Thanks for running the profiler. As you can see from the output, most of the runtime is being spent in your containing_tet function.

The first thing to say is that you have made this question unnecessarily difficult for us because your functions have no documentation. We have to read and reverse-engineer your code to try to figure out what the purpose of each function is. Python allows you to write a "docstring" for each function in which you explain what the function does, what arguments it takes, and what values it returns.

It looks to me as though containing_tet tries to find a tetrahedron containing point, and it does so by computing the barycentric coordinates of point within each tetrahedron and checking that all the coordinates are non-negative.

So you could have written:

def containing_tet(tg, point):
    """If point is inside the i'th tetrahedron in tg, return the pair
    (i, bcoords) where bcoords are the barycentric coordinates of
    point within that tetrahedron. Otherwise, return (None, None).

    """

and so on for your other functions. Writing this kind of documentation will help your colleagues (and you in a few months when you have forgotten all the details).

2. Diagnosis

Why is containing_tet slow? Well, you say that you are calling it many times, and each time it has to repeat some work. First, it collects the vertices of each tetrahedron:

verts = [tg.points[j] for j in tet]

and then in barycentric_coords it computes the transform matrix:

T = (np.array(vertices[:-1])-vertices[-1]).T
... la.inv(T) ...

but these computations will be the same every time (they do not depend on point). It would be best to compute them just once.

Then you need to reorganize your code so that each operation is vectorized: that is, you should read all the targets into a NumPy array, and then compute the barycentric coordinates for all the targets at once.

3. Using scipy.spatial

Having written the above, however, I am wondering why you did not use scipy.spatial.Delaunay? Is it because TetGen does a better job?

Since I don't have a copy of TetGen handy, if I had to write this code I would generate the triangulations like this:

>>> import numpy as np
>>> import scipy.spatial
>>> points = np.array([(0,0,0),(0,0,1),(0,1,0),(0,1,1),(1,0,0),(1,0,1),(1,1,0),(1,1,1)])
>>> tri = scipy.spatial.Delaunay(points)
>>> tri.simplices
array([[3, 2, 4, 0],
       [3, 1, 4, 0],
       [3, 6, 2, 4],
       [3, 6, 7, 4],
       [3, 5, 1, 4],
       [3, 5, 7, 4]], dtype=int32)

and then if I have an array of targets to query:

>>> targets = np.array([[.1,.1,.1], [.9,.9,.9], [.1,.6,.7], [.4,.9,.1]])

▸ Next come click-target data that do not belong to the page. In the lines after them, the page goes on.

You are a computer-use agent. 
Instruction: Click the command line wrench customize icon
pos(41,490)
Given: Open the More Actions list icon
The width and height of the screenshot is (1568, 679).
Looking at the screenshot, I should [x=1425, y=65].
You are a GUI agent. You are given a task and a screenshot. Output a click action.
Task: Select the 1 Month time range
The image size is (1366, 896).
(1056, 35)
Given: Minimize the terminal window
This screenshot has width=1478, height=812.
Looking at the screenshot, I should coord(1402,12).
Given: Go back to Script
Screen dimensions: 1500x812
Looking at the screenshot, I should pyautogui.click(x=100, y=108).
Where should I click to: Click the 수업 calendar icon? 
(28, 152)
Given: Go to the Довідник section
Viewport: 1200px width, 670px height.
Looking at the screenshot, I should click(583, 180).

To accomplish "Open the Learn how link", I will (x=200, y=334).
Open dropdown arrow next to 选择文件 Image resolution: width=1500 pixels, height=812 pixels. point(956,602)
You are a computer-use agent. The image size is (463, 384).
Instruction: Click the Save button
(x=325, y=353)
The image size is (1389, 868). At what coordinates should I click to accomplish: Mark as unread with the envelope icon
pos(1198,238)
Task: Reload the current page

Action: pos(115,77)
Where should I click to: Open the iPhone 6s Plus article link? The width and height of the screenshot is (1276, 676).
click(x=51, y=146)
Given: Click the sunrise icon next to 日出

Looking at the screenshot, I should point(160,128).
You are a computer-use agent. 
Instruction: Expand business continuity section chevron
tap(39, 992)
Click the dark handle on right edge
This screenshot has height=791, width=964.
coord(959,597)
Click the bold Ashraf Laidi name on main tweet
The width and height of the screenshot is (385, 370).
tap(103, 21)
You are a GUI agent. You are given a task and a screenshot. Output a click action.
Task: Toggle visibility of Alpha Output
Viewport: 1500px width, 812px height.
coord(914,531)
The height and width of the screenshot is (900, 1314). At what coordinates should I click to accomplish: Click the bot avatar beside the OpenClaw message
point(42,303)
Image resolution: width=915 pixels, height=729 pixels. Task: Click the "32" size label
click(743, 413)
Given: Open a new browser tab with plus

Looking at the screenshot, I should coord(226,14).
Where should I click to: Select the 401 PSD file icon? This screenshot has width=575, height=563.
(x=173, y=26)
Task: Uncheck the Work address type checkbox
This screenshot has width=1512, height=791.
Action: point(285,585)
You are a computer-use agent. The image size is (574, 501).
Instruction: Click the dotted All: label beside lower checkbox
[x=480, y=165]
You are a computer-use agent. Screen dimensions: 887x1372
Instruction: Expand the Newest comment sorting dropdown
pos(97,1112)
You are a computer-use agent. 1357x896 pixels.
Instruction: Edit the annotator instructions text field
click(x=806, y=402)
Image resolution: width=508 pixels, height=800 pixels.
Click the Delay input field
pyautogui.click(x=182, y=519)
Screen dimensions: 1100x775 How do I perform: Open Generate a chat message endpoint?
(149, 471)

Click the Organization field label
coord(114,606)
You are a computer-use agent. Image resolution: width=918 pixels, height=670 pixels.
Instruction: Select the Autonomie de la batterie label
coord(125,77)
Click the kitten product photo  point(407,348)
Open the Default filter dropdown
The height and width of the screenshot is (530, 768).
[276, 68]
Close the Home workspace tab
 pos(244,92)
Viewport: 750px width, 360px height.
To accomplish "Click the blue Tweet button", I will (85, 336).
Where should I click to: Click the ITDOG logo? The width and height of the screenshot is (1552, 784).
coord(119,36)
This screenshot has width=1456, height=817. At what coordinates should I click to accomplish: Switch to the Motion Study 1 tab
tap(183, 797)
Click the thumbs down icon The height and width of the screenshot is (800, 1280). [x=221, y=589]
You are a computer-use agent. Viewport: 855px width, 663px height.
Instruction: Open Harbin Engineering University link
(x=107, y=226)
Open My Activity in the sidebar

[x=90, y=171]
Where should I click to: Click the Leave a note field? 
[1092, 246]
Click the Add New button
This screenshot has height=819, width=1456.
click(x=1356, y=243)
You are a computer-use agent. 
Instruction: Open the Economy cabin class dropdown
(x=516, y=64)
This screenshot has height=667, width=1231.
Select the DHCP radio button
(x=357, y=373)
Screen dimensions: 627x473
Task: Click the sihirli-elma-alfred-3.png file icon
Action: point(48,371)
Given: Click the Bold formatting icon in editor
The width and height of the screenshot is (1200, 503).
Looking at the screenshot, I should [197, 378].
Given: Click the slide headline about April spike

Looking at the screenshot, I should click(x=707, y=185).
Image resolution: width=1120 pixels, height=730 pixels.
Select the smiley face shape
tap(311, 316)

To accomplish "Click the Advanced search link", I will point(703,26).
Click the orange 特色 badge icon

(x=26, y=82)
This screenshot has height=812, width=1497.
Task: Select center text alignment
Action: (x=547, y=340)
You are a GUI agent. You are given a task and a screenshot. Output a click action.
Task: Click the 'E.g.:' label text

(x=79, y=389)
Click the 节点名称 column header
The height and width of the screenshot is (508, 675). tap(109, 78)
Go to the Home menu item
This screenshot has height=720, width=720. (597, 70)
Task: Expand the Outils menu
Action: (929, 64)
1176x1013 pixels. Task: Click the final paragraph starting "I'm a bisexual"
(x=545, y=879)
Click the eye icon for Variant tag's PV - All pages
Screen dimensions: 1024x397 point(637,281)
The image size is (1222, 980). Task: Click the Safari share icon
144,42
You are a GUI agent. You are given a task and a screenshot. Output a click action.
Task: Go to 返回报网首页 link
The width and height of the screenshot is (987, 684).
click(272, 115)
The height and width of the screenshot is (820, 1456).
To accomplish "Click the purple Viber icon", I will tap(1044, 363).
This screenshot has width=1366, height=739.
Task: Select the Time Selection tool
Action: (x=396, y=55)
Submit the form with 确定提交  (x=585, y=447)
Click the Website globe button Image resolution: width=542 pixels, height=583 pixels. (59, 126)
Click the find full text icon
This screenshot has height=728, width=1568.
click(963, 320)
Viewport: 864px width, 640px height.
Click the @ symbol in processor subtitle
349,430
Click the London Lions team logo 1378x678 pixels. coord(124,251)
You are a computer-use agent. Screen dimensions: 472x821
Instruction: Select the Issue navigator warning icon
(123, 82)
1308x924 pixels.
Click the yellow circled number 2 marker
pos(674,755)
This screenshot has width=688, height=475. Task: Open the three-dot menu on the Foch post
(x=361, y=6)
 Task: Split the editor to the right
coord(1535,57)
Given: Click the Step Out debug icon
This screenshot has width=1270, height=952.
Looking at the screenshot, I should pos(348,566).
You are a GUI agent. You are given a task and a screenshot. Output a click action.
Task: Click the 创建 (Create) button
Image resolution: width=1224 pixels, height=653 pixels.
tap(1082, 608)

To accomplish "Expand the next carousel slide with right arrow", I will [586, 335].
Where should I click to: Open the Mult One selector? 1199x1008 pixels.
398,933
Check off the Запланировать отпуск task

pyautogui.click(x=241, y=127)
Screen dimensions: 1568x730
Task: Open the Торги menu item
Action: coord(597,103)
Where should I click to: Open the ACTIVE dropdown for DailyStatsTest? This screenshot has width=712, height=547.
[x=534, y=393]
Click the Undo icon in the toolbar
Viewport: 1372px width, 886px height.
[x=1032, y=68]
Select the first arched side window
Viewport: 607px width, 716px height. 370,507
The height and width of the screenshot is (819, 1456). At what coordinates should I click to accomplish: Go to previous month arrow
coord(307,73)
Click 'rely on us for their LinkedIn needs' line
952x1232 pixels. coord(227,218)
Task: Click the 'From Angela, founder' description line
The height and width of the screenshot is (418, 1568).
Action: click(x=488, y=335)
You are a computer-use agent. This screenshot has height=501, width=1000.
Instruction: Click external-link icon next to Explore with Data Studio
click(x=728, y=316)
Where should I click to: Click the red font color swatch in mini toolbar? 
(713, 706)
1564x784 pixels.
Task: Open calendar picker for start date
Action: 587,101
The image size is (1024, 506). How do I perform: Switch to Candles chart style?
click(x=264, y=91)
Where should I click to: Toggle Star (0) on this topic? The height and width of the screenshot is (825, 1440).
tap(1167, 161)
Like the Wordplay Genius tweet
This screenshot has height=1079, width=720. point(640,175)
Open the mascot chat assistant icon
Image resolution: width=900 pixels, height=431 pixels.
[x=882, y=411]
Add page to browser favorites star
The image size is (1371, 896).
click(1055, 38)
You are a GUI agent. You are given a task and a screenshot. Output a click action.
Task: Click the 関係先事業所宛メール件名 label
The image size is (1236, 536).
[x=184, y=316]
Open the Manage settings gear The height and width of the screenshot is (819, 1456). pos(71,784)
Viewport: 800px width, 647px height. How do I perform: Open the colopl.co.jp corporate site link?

I can find which tetrahedron each point belongs to by calling scipy.spatial.Delaunay.find_simplex:

>>> tetrahedra = tri.find_simplex(targets)
>>> tetrahedra
array([0, 3, 1, 2], dtype=int32)

And then I can find the barycentric coordinates of each point within its tetrahedron like this:

>>> X = tri.transform[tetrahedra,:3]
>>> Y = targets - tri.transform[tetrahedra,3]
>>> b = np.einsum('ijk,ik->ij', X, Y)
>>> bcoords = np.c_[b, 1 - b.sum(axis=1)]
>>> bcoords
array([[ 0.1,  0. ,  0.1,  0.8],
       [ 0.1,  0. ,  0.8,  0.1],
       [ 0.6,  0.1,  0.1,  0.2],
       [ 0.1,  0.3,  0.5,  0.1]])

This is essentially following the recipe in the scipy.spatial.Delaunay documentation, except that I transform each point using the affine transformation for the tetrahedron it was found in. Note that in the final result, all the barycentric coordinates are in the range 0–1 as you would expect.

The bit of the computation that is tricky to figure out how to vectorize is the computation of b. numpy.dot computes the dot product of two arrays, but here I need an array of dot products. I could loop over the elements of X and Y in Python, like this:

>>> b = np.array([x.dot(y) for x, y in zip(X, Y)])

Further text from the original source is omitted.